3 comments on “Still on the Job, but at Half the Pay

  1. Terry Tee says:

    I found myself pondering what was said about hiding the reduced circumstances from this couple’s four children. I can well remember some 50+ years ago, when I was around 11 or so, and my father lost his job. He soon got another one, but I was just old enough to realize how serious the situation was, and to worry terribly about it. So part of me sympathizes with them. On the other hand, this couple still have a good joint income. They worry about their children being disappointed in not receiving enough gifts. I wonder whether they should, instead, reflect on what they most truly give their children, which is unconditional love, understanding, faith and an inspiring example. Once they take that on board, they and their children will be stronger than any amount of gifts can make. I do not mean this as criticism. For this couple, and others like them, I have great respect.

  2. Andrew717 says:

    They’ve done this at my dad’s company, twice. I think he’s down to 85% of what he was making before. They took a 10% cut, got back 5%, then another 10% from the “permanent” salary. For hourly employees I think they did this by reducing hours, rather than hourly wages. My wife is currently advocating a 3% cut at her company to reduce the number of layoffs. In both cases it is seen as a way to avoid getting rid of people you’ll need when business picks up again. Excess folks have already been cut, and you’re looking at core competencies now. You don’t want to put yourself in a position of being unable to take on new business when sales recover. So you give folks a little more time off and when the work is there add the hours back in.

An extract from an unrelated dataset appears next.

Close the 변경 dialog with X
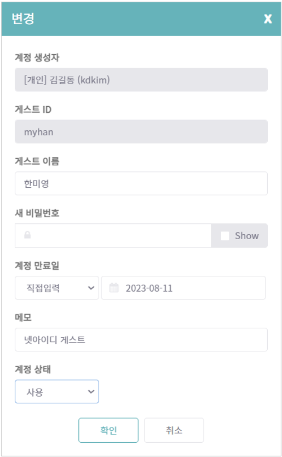This screenshot has width=282, height=457. 268,19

  3. Sick & Tired of Nuance says:

    To my mind, this just accentuates the immorality of CEO’s and other executives that ran companies into bankruptcy receiving huge bonuses, despite their poor performance. This is such a breach of fiduciary trust between shareholders and management and also a breach of the social contract between labor and management that I fear for the continued existence of capitalism. People all over the nation and from across a broad spectrum of the economy are all suffering with loss of employment, under-employment, and reduction in their compensations…all the while the executives at AIG (et al) party on with taxpayer money and continue with their lavish compensation packages for performance that is abysmal. Not to be inflamitory, but rather cautionary…this is the sort of thing that leads to revolutions. Unbridled greed and a tin ear to the public outcry against the unwarrented compensation of senior executives may have dire consequences. I would think that in the interest of self preservation that these folks would start to look long and hard at the status quo and begin a serious process of re-evaluation.